- **SET TASK**
Rewrite the listing below as a numbered list, leaving out blank lines. Begin at the first line and stop after the line that contains "(x=441, y=148)".

····················

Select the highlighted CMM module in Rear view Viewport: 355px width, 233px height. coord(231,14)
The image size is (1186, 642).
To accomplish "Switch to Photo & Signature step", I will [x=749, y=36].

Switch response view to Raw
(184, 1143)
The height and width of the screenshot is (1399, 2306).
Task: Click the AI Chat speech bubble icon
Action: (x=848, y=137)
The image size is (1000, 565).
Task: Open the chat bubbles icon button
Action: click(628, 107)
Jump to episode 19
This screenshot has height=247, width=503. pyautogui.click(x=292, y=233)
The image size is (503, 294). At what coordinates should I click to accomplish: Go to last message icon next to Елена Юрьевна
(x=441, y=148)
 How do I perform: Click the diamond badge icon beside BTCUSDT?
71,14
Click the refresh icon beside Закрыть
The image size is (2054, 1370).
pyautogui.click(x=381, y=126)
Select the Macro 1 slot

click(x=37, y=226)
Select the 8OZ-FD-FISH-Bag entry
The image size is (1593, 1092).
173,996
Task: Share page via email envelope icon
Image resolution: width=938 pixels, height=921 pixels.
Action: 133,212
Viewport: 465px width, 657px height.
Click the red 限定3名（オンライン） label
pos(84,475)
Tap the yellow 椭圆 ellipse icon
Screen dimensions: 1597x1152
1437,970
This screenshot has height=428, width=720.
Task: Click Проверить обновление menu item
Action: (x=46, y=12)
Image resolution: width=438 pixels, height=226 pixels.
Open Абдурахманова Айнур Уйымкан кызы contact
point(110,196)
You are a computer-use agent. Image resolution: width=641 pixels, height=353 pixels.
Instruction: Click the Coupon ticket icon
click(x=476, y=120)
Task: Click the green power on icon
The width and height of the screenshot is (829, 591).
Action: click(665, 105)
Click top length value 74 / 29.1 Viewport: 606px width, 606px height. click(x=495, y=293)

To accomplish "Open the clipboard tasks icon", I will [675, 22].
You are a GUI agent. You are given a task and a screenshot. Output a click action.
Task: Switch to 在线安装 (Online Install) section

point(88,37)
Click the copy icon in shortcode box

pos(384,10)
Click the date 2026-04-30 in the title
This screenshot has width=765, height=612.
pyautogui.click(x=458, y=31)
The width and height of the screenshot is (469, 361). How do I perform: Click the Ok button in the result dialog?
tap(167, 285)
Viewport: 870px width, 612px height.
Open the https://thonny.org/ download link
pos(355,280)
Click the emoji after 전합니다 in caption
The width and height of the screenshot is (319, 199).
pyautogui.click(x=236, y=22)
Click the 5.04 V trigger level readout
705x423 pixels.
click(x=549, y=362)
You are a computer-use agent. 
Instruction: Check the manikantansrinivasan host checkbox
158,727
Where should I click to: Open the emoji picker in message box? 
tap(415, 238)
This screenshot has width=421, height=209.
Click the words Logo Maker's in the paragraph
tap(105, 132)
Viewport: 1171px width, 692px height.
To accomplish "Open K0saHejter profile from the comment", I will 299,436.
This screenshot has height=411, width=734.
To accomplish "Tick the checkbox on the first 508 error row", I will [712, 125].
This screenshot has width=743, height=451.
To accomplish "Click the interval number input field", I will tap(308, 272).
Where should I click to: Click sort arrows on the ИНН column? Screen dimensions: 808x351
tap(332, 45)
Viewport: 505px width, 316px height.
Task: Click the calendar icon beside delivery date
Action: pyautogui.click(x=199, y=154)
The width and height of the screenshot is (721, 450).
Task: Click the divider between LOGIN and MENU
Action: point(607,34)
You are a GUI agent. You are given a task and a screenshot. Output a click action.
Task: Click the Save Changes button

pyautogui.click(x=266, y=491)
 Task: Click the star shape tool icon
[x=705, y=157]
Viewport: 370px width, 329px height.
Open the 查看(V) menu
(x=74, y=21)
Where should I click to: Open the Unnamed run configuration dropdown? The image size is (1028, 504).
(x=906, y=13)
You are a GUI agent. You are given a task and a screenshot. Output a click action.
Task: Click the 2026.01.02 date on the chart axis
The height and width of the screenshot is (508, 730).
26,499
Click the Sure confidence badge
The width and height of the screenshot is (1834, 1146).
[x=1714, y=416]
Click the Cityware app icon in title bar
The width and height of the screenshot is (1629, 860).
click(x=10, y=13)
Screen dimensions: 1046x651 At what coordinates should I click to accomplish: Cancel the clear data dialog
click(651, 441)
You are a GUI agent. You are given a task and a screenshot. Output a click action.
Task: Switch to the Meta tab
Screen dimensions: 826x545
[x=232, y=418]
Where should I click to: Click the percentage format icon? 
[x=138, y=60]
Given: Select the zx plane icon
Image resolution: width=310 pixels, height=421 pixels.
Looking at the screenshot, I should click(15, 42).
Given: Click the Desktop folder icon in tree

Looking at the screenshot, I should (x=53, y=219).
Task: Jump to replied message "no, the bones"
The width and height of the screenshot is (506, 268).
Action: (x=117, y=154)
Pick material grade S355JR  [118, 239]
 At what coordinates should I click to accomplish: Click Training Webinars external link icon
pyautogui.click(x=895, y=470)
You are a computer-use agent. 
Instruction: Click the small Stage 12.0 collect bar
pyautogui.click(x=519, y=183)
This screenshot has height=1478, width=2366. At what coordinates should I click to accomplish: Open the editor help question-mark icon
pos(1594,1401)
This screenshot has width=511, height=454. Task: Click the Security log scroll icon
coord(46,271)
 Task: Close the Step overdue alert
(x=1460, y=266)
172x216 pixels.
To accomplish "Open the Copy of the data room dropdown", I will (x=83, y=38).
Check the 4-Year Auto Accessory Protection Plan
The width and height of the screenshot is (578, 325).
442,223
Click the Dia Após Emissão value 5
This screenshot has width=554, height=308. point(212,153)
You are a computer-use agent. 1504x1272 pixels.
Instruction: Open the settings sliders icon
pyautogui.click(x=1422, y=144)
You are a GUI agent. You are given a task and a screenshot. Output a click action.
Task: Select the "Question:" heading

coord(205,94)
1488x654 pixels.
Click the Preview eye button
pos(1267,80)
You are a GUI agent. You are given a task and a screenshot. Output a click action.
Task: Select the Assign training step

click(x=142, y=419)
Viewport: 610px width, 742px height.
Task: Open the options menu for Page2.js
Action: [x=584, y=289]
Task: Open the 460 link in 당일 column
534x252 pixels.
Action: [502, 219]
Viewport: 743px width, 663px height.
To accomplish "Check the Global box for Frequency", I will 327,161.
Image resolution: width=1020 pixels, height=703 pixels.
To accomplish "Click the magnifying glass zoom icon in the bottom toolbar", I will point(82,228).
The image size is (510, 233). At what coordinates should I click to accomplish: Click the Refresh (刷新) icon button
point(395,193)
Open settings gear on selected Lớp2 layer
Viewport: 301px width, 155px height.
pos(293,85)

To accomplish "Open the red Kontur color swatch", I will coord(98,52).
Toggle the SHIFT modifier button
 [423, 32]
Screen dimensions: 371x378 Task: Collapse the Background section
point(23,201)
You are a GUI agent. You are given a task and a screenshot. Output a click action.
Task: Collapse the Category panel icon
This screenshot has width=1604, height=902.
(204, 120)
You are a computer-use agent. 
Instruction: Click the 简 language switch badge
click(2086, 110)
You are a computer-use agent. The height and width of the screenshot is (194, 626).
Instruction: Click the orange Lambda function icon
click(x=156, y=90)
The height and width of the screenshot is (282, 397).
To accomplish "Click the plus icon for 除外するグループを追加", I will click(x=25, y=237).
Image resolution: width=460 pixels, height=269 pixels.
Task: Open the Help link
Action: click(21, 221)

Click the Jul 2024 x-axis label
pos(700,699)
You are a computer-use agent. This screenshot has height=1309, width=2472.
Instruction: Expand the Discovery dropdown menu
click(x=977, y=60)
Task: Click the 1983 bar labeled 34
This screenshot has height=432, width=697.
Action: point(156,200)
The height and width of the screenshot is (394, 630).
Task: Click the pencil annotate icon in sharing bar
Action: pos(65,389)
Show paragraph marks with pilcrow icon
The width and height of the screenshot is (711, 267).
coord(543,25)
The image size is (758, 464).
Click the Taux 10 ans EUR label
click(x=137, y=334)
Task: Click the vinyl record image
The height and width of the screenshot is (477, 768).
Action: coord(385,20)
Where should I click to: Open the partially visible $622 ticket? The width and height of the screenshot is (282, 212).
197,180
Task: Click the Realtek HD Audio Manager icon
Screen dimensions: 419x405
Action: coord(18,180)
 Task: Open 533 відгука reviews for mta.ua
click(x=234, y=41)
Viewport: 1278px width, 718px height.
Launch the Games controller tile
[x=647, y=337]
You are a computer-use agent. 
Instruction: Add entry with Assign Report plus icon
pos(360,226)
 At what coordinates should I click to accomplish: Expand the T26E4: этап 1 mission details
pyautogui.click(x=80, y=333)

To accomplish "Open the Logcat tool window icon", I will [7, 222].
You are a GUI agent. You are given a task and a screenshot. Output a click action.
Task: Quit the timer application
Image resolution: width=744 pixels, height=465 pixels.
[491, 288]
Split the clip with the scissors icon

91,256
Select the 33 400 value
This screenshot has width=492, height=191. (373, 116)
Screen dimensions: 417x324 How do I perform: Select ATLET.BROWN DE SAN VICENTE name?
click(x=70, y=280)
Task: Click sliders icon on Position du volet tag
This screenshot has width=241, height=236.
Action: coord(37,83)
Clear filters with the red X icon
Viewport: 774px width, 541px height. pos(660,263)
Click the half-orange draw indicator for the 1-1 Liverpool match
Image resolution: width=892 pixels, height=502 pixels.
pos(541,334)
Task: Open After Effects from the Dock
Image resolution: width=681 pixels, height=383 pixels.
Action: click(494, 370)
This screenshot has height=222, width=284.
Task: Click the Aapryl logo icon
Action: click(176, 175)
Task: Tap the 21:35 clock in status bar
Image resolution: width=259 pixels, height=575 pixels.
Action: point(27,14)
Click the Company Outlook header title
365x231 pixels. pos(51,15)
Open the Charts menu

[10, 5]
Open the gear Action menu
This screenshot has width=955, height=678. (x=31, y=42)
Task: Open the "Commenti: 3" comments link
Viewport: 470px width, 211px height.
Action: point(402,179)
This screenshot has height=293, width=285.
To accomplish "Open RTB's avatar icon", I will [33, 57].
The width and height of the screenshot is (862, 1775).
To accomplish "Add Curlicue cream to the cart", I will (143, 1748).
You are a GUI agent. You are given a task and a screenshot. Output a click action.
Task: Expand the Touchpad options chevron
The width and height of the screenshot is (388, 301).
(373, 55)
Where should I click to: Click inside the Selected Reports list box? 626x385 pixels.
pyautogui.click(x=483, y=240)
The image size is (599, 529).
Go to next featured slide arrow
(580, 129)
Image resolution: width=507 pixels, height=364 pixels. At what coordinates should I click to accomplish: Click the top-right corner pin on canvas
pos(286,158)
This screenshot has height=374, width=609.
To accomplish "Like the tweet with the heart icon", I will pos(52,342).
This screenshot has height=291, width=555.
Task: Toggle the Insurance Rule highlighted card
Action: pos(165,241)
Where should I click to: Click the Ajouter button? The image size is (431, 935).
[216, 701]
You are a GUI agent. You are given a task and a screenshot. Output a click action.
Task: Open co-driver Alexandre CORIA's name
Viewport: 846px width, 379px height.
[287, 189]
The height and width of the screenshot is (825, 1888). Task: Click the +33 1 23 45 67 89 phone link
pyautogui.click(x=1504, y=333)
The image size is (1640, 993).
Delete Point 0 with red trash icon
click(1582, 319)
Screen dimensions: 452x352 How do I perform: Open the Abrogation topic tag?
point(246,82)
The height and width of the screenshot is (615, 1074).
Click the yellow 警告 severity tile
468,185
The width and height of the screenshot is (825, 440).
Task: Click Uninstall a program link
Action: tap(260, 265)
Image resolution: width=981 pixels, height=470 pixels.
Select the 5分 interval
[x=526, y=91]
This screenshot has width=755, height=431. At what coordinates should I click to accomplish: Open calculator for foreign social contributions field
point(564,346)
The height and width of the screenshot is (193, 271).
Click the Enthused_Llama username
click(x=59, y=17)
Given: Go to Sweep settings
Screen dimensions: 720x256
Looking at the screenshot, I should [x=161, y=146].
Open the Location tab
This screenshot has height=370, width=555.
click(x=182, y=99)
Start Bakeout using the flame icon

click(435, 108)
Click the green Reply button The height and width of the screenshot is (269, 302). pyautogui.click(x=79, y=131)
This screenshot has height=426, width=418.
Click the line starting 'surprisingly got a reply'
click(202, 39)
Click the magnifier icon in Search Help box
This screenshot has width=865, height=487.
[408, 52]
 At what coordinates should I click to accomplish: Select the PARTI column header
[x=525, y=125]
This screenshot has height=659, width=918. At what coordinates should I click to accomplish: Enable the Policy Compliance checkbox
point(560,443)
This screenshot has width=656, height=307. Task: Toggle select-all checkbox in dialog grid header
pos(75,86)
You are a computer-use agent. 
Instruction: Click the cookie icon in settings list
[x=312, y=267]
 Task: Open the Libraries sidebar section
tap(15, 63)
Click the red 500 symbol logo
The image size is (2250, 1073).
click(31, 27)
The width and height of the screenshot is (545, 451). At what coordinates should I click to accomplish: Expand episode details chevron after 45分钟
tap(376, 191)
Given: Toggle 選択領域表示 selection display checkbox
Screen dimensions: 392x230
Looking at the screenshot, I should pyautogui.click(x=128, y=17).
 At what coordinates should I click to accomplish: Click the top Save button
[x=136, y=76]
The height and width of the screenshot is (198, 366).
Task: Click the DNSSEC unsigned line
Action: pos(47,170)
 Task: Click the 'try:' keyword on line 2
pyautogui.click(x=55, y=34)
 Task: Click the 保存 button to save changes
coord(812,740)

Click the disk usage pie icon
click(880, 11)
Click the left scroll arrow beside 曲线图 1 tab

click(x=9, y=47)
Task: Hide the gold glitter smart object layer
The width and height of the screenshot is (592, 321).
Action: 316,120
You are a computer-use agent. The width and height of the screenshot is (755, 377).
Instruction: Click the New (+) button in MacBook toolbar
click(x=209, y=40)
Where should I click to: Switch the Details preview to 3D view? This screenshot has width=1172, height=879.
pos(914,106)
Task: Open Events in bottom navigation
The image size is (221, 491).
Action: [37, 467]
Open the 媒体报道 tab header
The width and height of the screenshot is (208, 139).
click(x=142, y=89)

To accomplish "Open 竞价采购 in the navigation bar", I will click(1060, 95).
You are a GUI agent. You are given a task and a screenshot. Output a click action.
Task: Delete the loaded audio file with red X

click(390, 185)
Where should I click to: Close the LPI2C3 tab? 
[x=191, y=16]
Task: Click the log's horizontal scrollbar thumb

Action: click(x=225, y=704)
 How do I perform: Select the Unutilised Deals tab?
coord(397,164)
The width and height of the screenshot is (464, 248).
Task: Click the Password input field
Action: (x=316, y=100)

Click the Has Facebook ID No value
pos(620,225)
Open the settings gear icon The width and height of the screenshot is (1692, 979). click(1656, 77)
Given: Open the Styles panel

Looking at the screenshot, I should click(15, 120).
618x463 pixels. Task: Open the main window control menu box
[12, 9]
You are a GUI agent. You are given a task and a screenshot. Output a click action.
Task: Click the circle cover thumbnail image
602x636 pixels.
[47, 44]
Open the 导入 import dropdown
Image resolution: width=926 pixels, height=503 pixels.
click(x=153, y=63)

····················

- **WRITTEN RESPONSE**
1. Select the highlighted CMM module in Rear view Viewport: 355px width, 233px height. coord(231,14)
2. The image size is (1186, 642).
3. To accomplish "Switch to Photo & Signature step", I will [x=749, y=36].
4. Switch response view to Raw
5. (184, 1143)
6. The height and width of the screenshot is (1399, 2306).
7. Task: Click the AI Chat speech bubble icon
8. Action: (x=848, y=137)
9. The image size is (1000, 565).
10. Task: Open the chat bubbles icon button
11. Action: click(628, 107)
12. Jump to episode 19
13. This screenshot has height=247, width=503. pyautogui.click(x=292, y=233)
14. The image size is (503, 294). At what coordinates should I click to accomplish: Go to last message icon next to Елена Юрьевна
15. (x=441, y=148)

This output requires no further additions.